(Do this): Reproduce the lines from the line with "The image size is (1280, 952)." to the line with "Action: (x=1539, y=29)", changing "journey" to "trip" and leaving everything else as it is.

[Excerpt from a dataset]
* Begin *

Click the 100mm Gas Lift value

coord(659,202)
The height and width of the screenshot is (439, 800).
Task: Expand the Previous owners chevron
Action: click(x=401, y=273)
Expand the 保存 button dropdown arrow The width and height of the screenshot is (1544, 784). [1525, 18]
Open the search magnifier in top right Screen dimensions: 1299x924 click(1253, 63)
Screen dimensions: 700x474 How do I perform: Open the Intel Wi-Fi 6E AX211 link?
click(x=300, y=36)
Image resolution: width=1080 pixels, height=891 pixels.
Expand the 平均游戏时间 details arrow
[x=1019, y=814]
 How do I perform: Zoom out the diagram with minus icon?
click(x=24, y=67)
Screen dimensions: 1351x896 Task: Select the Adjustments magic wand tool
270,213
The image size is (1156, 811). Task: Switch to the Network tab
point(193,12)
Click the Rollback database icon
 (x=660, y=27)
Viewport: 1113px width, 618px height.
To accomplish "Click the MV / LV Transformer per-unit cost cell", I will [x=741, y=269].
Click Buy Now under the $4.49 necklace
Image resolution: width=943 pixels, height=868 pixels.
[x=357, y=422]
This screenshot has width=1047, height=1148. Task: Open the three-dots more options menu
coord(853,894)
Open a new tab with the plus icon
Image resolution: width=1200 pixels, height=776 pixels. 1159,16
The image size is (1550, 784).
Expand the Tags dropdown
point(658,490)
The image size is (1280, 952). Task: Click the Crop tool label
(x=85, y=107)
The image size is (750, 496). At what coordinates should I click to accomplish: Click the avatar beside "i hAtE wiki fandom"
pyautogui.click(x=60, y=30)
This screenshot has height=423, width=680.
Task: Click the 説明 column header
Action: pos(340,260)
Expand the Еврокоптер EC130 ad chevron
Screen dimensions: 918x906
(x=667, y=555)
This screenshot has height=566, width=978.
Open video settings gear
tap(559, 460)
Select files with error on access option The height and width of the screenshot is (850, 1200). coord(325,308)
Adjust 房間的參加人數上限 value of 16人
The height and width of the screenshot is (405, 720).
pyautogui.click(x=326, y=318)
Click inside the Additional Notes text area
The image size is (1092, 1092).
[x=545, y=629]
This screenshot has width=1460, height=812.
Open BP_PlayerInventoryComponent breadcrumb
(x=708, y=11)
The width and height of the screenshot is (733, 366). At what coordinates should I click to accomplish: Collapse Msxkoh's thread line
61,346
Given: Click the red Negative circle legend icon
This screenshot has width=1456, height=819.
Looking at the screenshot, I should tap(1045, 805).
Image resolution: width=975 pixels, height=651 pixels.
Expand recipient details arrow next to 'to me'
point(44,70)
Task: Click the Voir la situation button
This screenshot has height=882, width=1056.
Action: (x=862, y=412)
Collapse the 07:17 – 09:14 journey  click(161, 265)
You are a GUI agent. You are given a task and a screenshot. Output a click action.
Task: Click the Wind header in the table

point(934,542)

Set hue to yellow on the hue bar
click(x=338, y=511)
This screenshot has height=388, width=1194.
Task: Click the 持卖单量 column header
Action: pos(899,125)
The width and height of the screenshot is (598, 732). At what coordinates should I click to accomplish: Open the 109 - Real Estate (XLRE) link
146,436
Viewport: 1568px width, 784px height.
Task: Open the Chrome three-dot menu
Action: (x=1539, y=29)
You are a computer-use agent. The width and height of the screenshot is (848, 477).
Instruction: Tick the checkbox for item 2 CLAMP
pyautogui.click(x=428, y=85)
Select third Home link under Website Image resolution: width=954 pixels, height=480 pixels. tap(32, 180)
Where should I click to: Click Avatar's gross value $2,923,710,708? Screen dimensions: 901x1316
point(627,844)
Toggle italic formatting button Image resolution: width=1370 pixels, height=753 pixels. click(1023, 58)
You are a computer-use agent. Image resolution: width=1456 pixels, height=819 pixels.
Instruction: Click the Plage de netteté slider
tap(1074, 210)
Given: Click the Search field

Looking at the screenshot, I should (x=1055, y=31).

* End *

(Correct result):
The image size is (1280, 952). Task: Click the Crop tool label
(x=85, y=107)
The image size is (750, 496). At what coordinates should I click to accomplish: Click the avatar beside "i hAtE wiki fandom"
pyautogui.click(x=60, y=30)
This screenshot has height=423, width=680.
Task: Click the 説明 column header
Action: pos(340,260)
Expand the Еврокоптер EC130 ad chevron
Screen dimensions: 918x906
(x=667, y=555)
This screenshot has height=566, width=978.
Open video settings gear
tap(559, 460)
Select files with error on access option The height and width of the screenshot is (850, 1200). coord(325,308)
Adjust 房間的參加人數上限 value of 16人
The height and width of the screenshot is (405, 720).
pyautogui.click(x=326, y=318)
Click inside the Additional Notes text area
The image size is (1092, 1092).
[x=545, y=629]
This screenshot has width=1460, height=812.
Open BP_PlayerInventoryComponent breadcrumb
(x=708, y=11)
The width and height of the screenshot is (733, 366). At what coordinates should I click to accomplish: Collapse Msxkoh's thread line
61,346
Given: Click the red Negative circle legend icon
This screenshot has width=1456, height=819.
Looking at the screenshot, I should tap(1045, 805).
Image resolution: width=975 pixels, height=651 pixels.
Expand recipient details arrow next to 'to me'
point(44,70)
Task: Click the Voir la situation button
This screenshot has height=882, width=1056.
Action: (x=862, y=412)
Collapse the 07:17 – 09:14 trip  click(161, 265)
You are a GUI agent. You are given a task and a screenshot. Output a click action.
Task: Click the Wind header in the table

point(934,542)

Set hue to yellow on the hue bar
click(x=338, y=511)
This screenshot has height=388, width=1194.
Task: Click the 持卖单量 column header
Action: pos(899,125)
The width and height of the screenshot is (598, 732). At what coordinates should I click to accomplish: Open the 109 - Real Estate (XLRE) link
146,436
Viewport: 1568px width, 784px height.
Task: Open the Chrome three-dot menu
Action: (x=1539, y=29)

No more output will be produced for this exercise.